┌────────

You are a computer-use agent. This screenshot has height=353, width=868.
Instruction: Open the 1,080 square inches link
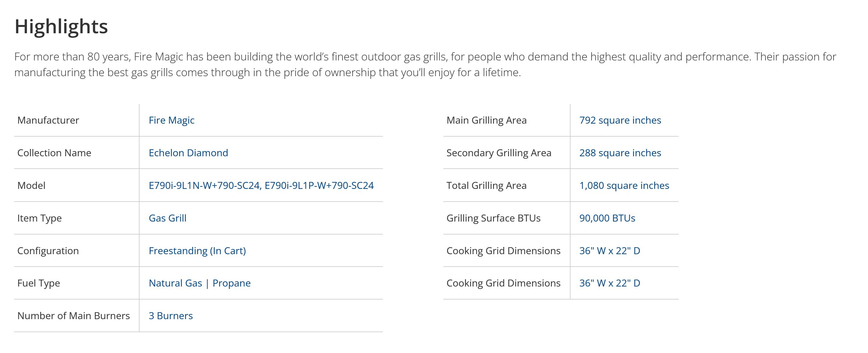coord(624,185)
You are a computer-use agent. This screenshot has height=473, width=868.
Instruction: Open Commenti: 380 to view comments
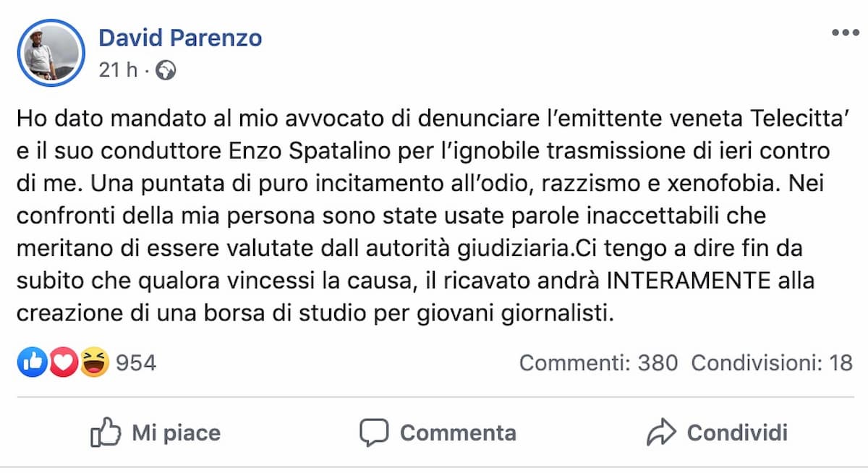coord(599,362)
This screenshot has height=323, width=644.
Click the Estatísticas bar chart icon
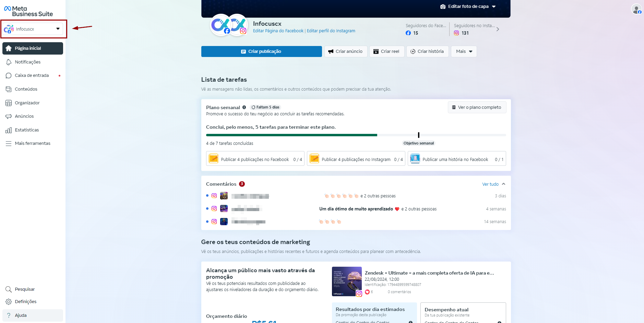tap(9, 130)
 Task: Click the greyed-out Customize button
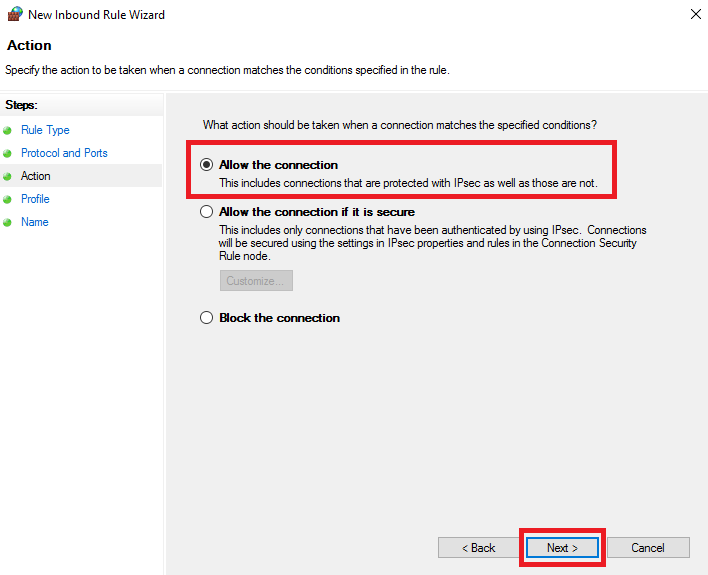256,280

└────────

**What the exercise asks**
Keeping pictures out, repeat exactly the lines from the one containing "This screenshot has height=323, width=644." through the end of the listing.

**Answer to this problem**
This screenshot has height=323, width=644.
Click the Estatísticas bar chart icon
tap(9, 130)
 Task: Click the greyed-out Customize button
256,280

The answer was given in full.